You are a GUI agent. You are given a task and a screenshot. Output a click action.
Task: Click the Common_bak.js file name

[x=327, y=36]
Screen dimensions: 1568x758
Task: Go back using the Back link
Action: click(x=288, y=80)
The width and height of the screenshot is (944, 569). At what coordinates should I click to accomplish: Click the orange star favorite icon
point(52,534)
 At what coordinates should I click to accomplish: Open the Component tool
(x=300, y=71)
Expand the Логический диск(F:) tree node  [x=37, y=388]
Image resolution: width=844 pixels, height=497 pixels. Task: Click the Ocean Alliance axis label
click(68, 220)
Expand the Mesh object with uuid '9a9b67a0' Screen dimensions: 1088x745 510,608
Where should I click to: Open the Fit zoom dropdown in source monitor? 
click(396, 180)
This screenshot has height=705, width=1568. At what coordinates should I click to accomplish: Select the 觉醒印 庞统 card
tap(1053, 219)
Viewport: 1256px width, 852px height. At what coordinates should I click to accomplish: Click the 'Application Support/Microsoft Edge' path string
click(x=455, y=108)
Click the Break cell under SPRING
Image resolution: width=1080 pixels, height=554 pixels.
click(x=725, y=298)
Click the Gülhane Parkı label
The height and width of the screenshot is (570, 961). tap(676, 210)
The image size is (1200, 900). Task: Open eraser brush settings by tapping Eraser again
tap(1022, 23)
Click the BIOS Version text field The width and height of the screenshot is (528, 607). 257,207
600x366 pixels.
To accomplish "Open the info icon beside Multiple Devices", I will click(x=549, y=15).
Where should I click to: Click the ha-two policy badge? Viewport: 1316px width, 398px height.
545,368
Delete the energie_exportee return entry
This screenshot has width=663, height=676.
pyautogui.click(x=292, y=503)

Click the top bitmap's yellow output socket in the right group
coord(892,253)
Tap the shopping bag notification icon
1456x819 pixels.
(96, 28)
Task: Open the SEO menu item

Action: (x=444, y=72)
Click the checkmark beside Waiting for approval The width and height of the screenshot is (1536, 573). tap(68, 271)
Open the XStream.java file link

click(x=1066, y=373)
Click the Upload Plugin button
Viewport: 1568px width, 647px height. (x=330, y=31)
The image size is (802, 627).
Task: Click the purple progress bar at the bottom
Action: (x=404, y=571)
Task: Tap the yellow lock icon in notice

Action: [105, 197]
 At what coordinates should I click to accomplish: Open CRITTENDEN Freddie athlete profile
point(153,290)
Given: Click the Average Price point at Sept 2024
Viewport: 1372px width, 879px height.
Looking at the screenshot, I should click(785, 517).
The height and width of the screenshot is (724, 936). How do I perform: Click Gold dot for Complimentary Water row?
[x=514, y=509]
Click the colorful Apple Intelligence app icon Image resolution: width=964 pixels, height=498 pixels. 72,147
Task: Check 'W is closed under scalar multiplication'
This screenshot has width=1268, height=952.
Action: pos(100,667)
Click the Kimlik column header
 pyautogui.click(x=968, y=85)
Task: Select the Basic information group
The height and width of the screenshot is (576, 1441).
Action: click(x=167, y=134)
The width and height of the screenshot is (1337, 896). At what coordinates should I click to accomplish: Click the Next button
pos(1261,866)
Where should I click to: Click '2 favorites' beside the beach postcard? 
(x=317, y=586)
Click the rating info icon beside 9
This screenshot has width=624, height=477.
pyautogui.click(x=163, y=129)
□ □ □ □ □ □ □
Exercise prompt: Go through the lines above and count those with "under"; report only the number.

Task result: 2